▸ AUFGABENSTELLUNG: Führen Sie die nachstehende Rede über den Umbruch im deutschen Fernsehmarkt im Anschluss an ihren letzten Satz weiter.

▸ VORLIEGENDER TEXT:
____

Meine sehr geehrten Damen und Herren, ich danke Ihnen sehr für die Einladung zu den diesjährigen Screenforce Days. Es ist mir eine Ehre, heute morgenhier vor Ihnen, die Sie ja so etwas wie die gesammelte Markmacht und Kompetenz des deutschen Fernsehens verkörpern, sprechen zu dürfen.
Ich will mich bemühen, Sie nicht zu sehr mit Allzubekanntem zu langweilen. Gestatten Sie mir dennoch gleich zu Beginn einen Moment des Innehaltens und der erinnernden Bestandsaufnahme. Bitte führen Sie sich die Umbruchsituation vor Augen, die Ihnen allen bekannt sein dürfte: Eine Umbruchsituation, die in ihrer Ausprägung und ihren Auswirkungen radikaler ist wie selten zuvor. Ein bis dato übersichtlicher und über Jahrzehnte klar geordneter Fernsehmarkt ist heftig in Bewegung geraten. Neue Anbieter mit neuen Programmformen und Inhalten und einem völlig anderen Geschäftsmodell drängen aufs Spielfeld. Und sie tun das mit einer Vehemenz, die in Zukunft nicht nur Marktanteile verschieben und die Hoheit über die Fernsehlandschaft neu aufteilen wird, sondern auch die Sehgewohnheiten und das Fernsehverhalten der Zuschauer total und allumfassend verändern wird. Ja, man kann davon ausgehen, dass unsere Vorstellung von Fernsehen in den Jahren nach diesem Umbruch nicht mehr dieselbe sein wird.

____

Datensätze zum Auffinden angezeigter Objekte
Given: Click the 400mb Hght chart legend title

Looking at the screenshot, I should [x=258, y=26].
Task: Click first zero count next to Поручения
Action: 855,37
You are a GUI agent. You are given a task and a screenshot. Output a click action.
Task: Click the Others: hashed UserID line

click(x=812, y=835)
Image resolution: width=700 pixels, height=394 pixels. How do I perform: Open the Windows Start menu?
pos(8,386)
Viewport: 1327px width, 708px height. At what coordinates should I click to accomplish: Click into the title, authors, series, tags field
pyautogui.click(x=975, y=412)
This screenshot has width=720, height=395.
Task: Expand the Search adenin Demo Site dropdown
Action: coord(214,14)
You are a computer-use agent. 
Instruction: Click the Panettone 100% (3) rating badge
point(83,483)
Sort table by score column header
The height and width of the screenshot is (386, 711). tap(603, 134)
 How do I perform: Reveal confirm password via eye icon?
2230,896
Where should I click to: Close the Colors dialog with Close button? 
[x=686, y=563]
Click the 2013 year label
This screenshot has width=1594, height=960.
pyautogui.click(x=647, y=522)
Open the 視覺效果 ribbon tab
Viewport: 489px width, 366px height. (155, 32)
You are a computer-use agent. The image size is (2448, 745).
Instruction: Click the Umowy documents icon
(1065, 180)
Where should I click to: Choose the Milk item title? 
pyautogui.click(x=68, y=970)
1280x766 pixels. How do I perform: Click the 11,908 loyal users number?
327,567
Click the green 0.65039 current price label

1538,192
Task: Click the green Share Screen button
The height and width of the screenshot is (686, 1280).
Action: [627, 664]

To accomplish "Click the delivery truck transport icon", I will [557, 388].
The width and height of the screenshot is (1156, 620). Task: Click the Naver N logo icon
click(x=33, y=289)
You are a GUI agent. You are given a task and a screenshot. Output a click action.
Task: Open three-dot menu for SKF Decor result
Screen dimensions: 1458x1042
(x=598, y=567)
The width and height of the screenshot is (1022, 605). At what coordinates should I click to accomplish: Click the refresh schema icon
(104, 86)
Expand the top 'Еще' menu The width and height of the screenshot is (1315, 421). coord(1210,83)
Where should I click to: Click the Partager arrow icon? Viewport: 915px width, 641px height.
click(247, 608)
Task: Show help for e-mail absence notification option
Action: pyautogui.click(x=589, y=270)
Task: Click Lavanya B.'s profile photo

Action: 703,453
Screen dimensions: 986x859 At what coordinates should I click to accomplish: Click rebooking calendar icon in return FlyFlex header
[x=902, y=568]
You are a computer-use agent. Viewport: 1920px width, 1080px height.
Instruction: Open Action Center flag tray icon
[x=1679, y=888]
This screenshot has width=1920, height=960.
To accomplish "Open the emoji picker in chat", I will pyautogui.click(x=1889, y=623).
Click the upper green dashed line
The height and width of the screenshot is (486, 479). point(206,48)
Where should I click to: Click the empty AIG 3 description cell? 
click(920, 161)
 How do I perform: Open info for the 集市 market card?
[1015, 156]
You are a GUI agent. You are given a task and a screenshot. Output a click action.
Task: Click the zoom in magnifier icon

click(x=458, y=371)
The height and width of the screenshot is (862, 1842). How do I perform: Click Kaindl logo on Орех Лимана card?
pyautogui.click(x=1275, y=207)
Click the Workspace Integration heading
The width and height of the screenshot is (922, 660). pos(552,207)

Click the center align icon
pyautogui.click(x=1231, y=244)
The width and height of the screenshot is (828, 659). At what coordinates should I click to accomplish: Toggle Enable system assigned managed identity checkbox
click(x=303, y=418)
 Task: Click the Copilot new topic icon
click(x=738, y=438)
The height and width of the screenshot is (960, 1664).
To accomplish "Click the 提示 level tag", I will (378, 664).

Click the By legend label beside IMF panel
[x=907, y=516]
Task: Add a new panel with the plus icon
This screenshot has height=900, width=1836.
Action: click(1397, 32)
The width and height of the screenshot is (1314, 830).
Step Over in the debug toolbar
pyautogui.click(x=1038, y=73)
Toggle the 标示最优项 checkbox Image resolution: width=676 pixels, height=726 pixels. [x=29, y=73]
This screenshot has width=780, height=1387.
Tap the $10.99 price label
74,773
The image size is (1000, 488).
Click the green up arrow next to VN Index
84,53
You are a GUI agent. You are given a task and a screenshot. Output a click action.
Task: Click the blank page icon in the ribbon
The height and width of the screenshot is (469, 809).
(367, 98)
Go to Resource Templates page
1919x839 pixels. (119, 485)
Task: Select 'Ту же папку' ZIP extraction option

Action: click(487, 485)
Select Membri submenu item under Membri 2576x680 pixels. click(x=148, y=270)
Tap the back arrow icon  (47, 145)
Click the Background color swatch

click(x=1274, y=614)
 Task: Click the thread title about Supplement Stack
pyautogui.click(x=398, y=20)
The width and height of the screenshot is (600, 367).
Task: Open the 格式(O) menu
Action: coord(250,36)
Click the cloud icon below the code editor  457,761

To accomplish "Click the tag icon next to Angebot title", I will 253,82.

____

▸ ERGEBNIS DER AUFGABE:
Je nachdem, auf welcher Seite man bei diesem Umbruch steht, machen sich bei den Beteiligten sehr gemischte Gefühle breit: Verunsicherung, vielleicht sogar so etwas wie Angst auf der Seite derer, die schon lange da sind, die eine Position zu verteidigen haben und die nun um Reichweite und Quoten und auch um Bedeutung und Einfluss fürchten. Gleichzeitig aber auch ein ungebrochener Behauptungswille und ein Beharren auf der Qualität des eigenen Programms. Möglicherweise sogar so etwas wie trotziger Stolz auf das eigene Profil.
Auf der anderen Seite herrscht bei denen, die den alten Markt herausfordern, eine nahezu ungebremste Euphorie, verbunden mit einer Fülle an Ideen und einem großen Mut zum Risiko, zum Ausprobieren und zur angstfreien und bisweilen fast spielerisch anmutenden Umsetzung dieser neuen, bisher im deutschen Fernsehen unbekannten oder nur aus dem Ausland bekannten Formate und Programme. Unternehmungslust also und Unternehmerlust in jedem Sinne und mit allen Sinnen, kurz: Aufbruchsstimmung. Eine Aufbruchsstimmung, die immer stärker und innovativer daherkommt, als das defensive Verharren auf dem Altbekannten.
Ja, meine Damen und Herren, viele von Ihnen erinnern sich vermutlich sehr genau: Denn es war tatsächlich ein Paradigmenwechsel von bisher ungekanntem Ausmaß, der Wirklichkeit wurde, als am 1. Januar 1984 die „Programmgesellschaft für Kabel- und Satellitenrundfunk“ ,kurz PKS, in Ludwigshafen den Sendebetrieb aufnahm, mit den inzwischen historischen ersten Worten: „Meine sehr verehrten Damen und Herren, in diesem Augenblick sind sie Zeugen des Starts des ersten privaten Fernsehveranstalters der Bundesrepublik Deutschland“.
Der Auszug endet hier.